Energy price risk management seems complicated. But deciding when to hedge should be as easy as deciding when to take an umbrella in the morning.
Energy buyers recognize that prices go up and prices go down. Hedging is a way to protect one’s organization from the negative impact of prices going up, but it comes with the opportunity cost that one misses out on the benefit when prices go down.
For this reason, some buyers will try to find a middle ground, something not as risky as being fully exposed to the market, but not as conservative as being fully hedged. For example, let’s hedge 60%!
But if we think about this carefully, we realize that hedging some arbitrary percentage of our portfolio likely means that much of the time we will have too much hedged, and much of the time not enough hedged. Only occasionally, and somewhat randomly, will the amount hedged be exactly right. Things may turn out alright on average, over the long run, but for given periods within that time frame, we may not be at all happy with our price experience.
Consider someone who enjoys walking to and from work each day. He does not want to get caught in the rain and ruin his wardrobe, and so he needs an umbrella to hedge against that risk. But lugging an umbrella around on a day without rain is irritating. Recognizing one can’t always be sure when it will rain and when it won’t, he decides to take his umbrella to work every Monday, Wednesday and Friday. Thus, he will be 60% hedged against getting wet.

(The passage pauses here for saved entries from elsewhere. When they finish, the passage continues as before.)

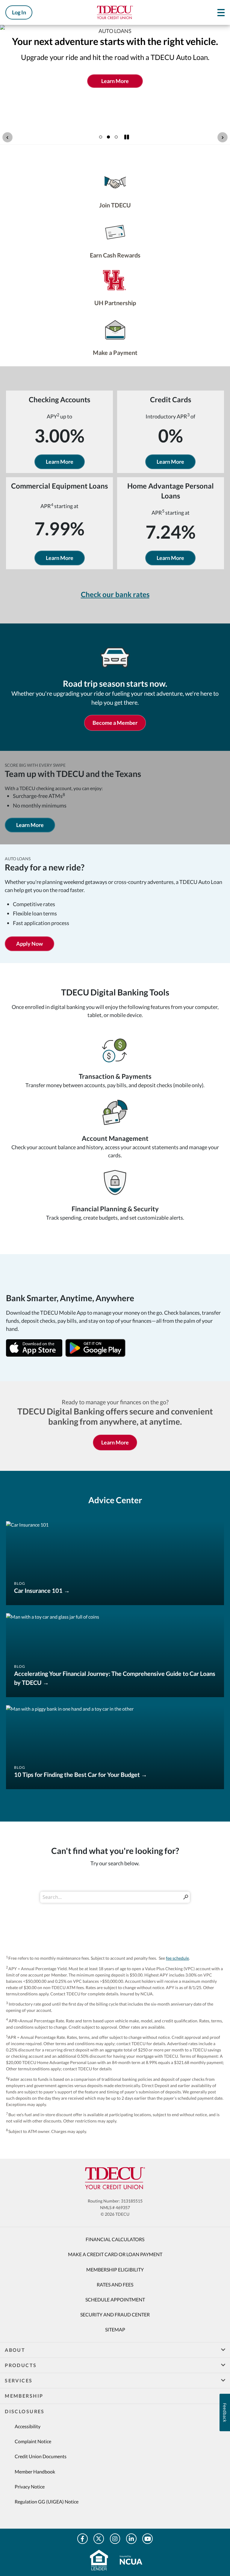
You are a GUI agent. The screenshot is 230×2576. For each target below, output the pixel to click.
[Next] (222, 137)
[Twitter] (98, 2538)
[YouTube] (147, 2538)
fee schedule (177, 1958)
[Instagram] (115, 2538)
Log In (19, 12)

Of course, there will still be rainy Tuesdays and Thursdays, and he’ll get wet those days. And there will be a few inconvenient Mondays, Wednesdays and Fridays when he will have a useless umbrella. But, on balance, he’ll get wet less often than if he never took an umbrella. And taking an umbrella every day would be too much of an inconvenience.
But, of course, no one really hedges his “weather” risk this way.
Intuitively, we assess the probability of rain each day. Perhaps if there is a greater than 60% chance of rain today, we’ll take an umbrella. If we are dressed in our finest clothes, and have more to lose by getting wet, maybe our risk tolerance is lower, so we’ll take the umbrella in the face of a 40% chance of rain.
We apply hedging in periods when we see a high enough probability of adverse conditions occurring, or when we have more to lose if they occur. This approach makes sense in our day-to-day lives, and it makes sense in energy hedging too.
If market conditions are benign and prices are low and stable, hedging is like taking an umbrella on a fair weather day. It comes with a cost, and provides no benefit. If market conditions are threatening, or if an unexpected disturbance would impose an unacceptable cost, then a hedge is called for. The only tricky part is assessing the “probability of precipitation” in the energy market context.
Aegent solves this problem using an analytical tool called RiskSensor that provides a reliable assessment of the probability of certain price changes occurring over a given time frame. RiskSensor guides hedging decisions much the same way the “probability of precipitation” guides umbrella decisions. If the buyer knows with 90% confidence that unacceptable prices are not likely to occur in the next month, then there is no need to hedge. This helps the buyer avoid paying price premiums for unneeded hedges, and allows the buyer’s costs to decline with drops in the market. If the RiskSensor analysis shows the price risk is increasing to unacceptable levels, the buyer knows it’s time to seek cover.
While the RiskSensor model itself may involve some advanced math, the concept behind it is simple, and reflects the common sense we all apply in our everyday lives. Protect yourself when you need to, but only when you need to, since unneeded protection also has a cost.
With this simple approach to energy hedging, you’ll be home and dry.